BEGIN Records for the exercise
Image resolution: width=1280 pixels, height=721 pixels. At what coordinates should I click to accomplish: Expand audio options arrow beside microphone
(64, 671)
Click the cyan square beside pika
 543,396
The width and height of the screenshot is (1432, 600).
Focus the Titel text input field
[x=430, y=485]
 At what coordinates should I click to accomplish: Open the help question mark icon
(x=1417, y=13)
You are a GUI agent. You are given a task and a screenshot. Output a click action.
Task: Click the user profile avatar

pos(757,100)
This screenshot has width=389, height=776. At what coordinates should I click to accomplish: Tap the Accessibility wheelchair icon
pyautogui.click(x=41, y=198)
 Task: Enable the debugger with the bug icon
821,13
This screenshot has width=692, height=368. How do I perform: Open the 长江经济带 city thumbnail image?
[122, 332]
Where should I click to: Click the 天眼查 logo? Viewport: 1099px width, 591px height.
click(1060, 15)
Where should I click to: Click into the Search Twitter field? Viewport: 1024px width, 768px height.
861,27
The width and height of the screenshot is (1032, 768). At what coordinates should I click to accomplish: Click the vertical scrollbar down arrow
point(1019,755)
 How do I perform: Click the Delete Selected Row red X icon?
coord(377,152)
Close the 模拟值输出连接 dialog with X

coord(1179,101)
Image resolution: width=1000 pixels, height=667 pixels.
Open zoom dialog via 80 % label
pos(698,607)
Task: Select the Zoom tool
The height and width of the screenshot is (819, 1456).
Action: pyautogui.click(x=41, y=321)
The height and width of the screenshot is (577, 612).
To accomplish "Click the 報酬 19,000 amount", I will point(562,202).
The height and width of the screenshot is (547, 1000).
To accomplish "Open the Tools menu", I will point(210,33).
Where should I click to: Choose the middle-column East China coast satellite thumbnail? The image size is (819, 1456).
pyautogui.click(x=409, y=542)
END Records for the exercise
**What to produce**. Word for word, repeat the lines from the one holding "This screenshot has width=692, height=368." through the last line of the entries, both included.

**Exercise result**.
This screenshot has width=692, height=368. How do I perform: Open the 长江经济带 city thumbnail image?
[122, 332]
Where should I click to: Click the 天眼查 logo? Viewport: 1099px width, 591px height.
click(1060, 15)
Where should I click to: Click into the Search Twitter field? Viewport: 1024px width, 768px height.
861,27
The width and height of the screenshot is (1032, 768). At what coordinates should I click to accomplish: Click the vertical scrollbar down arrow
point(1019,755)
 How do I perform: Click the Delete Selected Row red X icon?
coord(377,152)
Close the 模拟值输出连接 dialog with X

coord(1179,101)
Image resolution: width=1000 pixels, height=667 pixels.
Open zoom dialog via 80 % label
pos(698,607)
Task: Select the Zoom tool
The height and width of the screenshot is (819, 1456).
Action: pyautogui.click(x=41, y=321)
The height and width of the screenshot is (577, 612).
To accomplish "Click the 報酬 19,000 amount", I will point(562,202).
The height and width of the screenshot is (547, 1000).
To accomplish "Open the Tools menu", I will point(210,33).
Where should I click to: Choose the middle-column East China coast satellite thumbnail? The image size is (819, 1456).
pyautogui.click(x=409, y=542)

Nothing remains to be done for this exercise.